(Raw data)
########
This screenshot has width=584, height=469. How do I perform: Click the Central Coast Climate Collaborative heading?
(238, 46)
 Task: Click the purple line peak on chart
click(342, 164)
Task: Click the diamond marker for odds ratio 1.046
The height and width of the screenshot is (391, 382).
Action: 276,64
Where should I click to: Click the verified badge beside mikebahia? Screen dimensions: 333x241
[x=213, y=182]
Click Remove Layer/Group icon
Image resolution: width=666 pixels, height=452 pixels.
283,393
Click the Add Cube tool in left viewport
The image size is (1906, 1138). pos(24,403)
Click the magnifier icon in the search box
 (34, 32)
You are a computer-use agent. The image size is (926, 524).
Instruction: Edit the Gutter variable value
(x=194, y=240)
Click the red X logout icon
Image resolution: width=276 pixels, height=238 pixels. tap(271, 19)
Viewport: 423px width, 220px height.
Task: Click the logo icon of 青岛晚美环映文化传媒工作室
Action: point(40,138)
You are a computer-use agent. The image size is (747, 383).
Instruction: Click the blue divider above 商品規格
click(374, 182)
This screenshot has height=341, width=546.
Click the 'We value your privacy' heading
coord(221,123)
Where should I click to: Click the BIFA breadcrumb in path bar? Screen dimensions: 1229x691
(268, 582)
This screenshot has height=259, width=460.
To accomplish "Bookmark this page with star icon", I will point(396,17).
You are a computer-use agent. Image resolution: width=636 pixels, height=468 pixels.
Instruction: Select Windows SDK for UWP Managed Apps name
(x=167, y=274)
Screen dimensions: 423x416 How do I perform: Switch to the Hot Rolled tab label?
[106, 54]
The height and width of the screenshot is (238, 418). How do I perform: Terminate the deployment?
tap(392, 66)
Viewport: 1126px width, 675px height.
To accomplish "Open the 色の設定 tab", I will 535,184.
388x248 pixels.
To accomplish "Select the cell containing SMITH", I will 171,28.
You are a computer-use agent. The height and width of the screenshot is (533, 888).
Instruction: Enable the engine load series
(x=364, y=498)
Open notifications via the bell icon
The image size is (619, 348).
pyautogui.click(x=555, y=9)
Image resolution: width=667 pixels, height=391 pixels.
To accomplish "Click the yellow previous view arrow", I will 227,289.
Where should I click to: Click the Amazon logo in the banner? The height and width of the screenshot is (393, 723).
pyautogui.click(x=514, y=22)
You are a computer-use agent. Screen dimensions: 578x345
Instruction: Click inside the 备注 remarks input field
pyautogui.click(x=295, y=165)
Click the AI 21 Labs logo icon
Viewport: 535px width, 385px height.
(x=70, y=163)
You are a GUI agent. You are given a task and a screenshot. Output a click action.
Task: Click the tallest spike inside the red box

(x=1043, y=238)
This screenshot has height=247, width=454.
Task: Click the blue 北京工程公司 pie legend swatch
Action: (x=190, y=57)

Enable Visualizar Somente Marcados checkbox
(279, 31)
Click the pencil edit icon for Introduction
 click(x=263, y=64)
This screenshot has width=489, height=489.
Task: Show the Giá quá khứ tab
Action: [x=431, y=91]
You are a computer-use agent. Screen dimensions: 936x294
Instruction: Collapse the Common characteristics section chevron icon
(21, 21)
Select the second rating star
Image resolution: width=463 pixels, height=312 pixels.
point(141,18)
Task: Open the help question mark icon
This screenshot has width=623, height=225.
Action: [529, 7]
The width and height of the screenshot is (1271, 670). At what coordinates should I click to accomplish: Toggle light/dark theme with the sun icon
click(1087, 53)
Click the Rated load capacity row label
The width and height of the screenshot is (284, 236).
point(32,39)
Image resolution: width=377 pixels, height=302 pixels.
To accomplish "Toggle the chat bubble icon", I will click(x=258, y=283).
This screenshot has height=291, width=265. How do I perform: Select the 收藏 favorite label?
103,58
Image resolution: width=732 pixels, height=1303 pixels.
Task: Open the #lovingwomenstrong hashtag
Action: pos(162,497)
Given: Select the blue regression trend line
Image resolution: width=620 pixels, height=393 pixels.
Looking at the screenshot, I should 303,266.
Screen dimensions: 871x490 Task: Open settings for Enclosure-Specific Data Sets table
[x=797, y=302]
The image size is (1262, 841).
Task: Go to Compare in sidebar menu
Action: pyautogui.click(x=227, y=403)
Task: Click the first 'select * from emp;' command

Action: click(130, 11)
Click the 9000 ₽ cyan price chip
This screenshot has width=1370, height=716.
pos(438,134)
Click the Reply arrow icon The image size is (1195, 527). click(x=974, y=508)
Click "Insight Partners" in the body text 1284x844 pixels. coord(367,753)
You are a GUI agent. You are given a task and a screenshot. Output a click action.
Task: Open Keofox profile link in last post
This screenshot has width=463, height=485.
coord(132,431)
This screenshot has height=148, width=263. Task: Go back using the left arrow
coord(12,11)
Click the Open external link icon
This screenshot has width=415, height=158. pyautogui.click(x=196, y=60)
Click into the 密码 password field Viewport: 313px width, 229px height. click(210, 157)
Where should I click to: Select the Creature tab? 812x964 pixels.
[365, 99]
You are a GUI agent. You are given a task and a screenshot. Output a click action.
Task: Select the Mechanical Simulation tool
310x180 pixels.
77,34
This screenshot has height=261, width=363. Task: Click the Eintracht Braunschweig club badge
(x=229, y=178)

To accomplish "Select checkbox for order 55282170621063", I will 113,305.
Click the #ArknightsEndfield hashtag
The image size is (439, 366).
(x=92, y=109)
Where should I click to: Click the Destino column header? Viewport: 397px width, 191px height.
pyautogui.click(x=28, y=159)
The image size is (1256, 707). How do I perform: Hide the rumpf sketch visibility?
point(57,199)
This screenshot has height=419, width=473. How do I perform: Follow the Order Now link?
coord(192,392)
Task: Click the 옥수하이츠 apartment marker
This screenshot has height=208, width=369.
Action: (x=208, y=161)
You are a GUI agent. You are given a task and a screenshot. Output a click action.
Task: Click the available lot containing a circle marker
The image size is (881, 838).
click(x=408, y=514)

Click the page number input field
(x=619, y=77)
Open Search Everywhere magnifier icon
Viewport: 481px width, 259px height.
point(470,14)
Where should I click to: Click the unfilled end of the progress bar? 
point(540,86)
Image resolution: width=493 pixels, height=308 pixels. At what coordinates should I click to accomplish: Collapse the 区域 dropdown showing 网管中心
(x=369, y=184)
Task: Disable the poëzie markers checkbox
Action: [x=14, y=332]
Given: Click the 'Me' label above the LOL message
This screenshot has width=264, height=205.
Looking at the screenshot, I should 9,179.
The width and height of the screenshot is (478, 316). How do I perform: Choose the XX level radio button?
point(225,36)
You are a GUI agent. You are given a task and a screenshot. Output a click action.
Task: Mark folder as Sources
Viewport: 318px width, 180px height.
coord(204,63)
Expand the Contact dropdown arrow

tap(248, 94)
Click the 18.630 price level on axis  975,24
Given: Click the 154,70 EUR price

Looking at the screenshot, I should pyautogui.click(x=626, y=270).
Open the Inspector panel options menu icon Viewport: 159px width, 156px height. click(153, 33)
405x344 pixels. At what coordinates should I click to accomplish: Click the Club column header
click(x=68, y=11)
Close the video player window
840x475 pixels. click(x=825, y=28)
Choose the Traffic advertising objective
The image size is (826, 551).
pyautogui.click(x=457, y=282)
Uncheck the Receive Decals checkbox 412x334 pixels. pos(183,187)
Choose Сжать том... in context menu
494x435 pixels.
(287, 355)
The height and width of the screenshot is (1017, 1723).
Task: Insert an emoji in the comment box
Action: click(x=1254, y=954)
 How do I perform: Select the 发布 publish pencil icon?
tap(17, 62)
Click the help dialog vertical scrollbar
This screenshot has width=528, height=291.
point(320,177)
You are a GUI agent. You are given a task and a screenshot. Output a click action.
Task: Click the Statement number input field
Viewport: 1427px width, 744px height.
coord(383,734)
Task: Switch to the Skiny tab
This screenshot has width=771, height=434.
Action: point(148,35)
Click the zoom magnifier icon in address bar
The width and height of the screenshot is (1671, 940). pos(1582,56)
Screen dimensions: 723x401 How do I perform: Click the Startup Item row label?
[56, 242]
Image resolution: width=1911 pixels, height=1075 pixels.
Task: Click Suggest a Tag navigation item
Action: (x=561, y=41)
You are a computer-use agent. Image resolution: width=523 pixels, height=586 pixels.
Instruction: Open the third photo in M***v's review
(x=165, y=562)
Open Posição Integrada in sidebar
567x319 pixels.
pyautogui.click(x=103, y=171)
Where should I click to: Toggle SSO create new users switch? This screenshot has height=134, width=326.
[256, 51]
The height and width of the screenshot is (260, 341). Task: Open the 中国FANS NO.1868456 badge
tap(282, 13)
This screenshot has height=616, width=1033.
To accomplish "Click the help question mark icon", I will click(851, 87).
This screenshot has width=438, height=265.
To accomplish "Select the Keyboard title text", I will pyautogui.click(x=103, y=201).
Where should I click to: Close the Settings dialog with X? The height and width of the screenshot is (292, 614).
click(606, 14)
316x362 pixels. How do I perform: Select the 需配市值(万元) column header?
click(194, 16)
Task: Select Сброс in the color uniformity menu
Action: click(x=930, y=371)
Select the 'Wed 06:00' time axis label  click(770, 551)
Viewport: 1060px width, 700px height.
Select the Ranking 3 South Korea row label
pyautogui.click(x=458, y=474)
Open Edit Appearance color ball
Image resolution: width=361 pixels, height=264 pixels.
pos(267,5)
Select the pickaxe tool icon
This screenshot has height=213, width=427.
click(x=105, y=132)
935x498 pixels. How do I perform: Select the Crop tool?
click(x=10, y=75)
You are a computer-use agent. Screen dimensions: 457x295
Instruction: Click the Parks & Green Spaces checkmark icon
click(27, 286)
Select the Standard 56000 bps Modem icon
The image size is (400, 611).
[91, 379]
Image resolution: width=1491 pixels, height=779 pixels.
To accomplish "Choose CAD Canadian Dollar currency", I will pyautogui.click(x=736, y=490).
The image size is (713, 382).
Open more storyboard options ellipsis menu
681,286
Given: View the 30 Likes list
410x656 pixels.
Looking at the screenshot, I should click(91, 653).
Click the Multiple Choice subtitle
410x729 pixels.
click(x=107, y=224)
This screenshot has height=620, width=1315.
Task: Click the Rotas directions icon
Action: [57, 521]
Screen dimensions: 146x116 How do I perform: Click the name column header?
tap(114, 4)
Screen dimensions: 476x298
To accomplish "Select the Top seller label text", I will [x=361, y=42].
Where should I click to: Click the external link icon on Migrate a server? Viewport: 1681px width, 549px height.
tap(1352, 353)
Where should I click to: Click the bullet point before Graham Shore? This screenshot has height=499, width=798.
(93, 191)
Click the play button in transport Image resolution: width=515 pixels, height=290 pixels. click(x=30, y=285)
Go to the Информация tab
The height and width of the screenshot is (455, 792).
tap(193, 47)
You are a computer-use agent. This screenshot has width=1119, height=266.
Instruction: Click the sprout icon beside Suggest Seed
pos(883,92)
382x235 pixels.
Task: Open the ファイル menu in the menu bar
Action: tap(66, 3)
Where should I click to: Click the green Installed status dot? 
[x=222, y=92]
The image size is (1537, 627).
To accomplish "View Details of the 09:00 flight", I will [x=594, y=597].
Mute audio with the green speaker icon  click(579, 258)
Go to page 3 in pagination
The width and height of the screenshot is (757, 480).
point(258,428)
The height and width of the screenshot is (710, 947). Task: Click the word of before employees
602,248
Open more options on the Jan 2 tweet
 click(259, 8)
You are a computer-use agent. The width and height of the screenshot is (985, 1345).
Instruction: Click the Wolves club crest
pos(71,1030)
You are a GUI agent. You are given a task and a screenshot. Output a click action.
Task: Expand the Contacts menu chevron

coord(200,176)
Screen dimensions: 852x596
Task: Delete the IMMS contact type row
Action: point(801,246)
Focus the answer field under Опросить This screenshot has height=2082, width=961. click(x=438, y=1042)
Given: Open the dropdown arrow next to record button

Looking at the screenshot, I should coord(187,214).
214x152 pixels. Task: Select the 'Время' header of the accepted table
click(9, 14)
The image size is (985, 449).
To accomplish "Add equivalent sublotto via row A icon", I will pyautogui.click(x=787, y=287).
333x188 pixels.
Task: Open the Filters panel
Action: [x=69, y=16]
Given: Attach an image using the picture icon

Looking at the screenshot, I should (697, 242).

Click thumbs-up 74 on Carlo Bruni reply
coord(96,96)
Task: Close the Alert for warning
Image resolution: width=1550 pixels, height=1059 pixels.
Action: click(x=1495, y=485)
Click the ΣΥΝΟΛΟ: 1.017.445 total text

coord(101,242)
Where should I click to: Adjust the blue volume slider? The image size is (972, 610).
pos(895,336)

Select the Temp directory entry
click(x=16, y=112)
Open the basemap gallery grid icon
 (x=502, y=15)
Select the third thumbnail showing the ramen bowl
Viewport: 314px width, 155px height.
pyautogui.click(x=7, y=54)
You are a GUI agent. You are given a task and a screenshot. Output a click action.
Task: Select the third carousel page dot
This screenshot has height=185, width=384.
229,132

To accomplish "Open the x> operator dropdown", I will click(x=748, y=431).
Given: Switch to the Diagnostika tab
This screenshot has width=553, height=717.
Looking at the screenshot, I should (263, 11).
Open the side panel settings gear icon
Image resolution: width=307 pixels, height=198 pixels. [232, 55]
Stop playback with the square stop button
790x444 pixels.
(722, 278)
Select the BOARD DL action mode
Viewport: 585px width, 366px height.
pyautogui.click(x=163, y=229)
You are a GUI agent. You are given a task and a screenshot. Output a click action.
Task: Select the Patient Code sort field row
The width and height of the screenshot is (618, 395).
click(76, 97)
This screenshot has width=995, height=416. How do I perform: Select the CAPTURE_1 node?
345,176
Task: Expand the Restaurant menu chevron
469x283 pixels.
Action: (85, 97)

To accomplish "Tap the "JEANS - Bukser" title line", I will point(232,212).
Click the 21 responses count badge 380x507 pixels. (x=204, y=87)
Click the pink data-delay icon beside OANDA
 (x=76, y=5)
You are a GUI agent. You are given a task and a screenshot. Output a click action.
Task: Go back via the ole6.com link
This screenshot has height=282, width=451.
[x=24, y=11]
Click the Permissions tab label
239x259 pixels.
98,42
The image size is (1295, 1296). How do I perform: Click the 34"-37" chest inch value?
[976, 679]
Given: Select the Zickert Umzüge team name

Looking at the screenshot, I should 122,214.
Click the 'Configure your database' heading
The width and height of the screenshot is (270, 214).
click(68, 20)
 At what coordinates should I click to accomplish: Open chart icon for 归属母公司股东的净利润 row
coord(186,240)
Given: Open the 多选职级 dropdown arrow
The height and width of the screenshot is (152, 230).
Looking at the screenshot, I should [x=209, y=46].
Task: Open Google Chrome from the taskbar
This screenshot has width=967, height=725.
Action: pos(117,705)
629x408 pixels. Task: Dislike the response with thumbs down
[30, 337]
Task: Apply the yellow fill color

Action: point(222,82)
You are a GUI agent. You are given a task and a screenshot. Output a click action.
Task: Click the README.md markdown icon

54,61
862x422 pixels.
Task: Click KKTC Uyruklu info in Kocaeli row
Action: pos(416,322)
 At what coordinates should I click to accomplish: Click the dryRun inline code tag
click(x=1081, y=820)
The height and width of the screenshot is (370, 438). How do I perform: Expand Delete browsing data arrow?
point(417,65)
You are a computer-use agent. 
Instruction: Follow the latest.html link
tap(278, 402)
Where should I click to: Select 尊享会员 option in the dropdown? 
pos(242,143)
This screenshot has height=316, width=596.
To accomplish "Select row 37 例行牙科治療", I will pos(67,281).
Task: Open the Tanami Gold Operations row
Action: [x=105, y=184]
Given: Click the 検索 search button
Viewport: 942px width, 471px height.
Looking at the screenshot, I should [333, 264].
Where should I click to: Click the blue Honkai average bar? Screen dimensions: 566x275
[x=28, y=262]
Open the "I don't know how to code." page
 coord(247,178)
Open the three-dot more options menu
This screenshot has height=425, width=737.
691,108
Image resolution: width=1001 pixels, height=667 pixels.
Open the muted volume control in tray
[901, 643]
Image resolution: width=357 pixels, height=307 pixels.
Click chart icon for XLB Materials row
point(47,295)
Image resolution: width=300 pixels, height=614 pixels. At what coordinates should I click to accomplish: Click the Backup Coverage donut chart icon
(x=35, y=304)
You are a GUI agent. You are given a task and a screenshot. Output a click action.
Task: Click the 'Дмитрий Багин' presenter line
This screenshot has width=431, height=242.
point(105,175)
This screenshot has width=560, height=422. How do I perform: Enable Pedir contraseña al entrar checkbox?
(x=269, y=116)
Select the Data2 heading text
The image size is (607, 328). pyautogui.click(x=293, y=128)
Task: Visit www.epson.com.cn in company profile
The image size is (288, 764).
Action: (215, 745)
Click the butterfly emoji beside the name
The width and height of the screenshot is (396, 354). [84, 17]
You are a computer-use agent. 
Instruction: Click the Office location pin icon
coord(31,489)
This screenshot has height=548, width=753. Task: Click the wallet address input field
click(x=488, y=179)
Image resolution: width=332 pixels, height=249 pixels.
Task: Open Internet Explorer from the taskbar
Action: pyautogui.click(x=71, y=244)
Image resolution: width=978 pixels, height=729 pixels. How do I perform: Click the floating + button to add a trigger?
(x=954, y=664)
########
Return the entries exactly through the "Task: Click the diamond" line.

(Finished task)
This screenshot has width=584, height=469. How do I perform: Click the Central Coast Climate Collaborative heading?
(238, 46)
 Task: Click the purple line peak on chart
click(342, 164)
Task: Click the diamond marker for odds ratio 1.046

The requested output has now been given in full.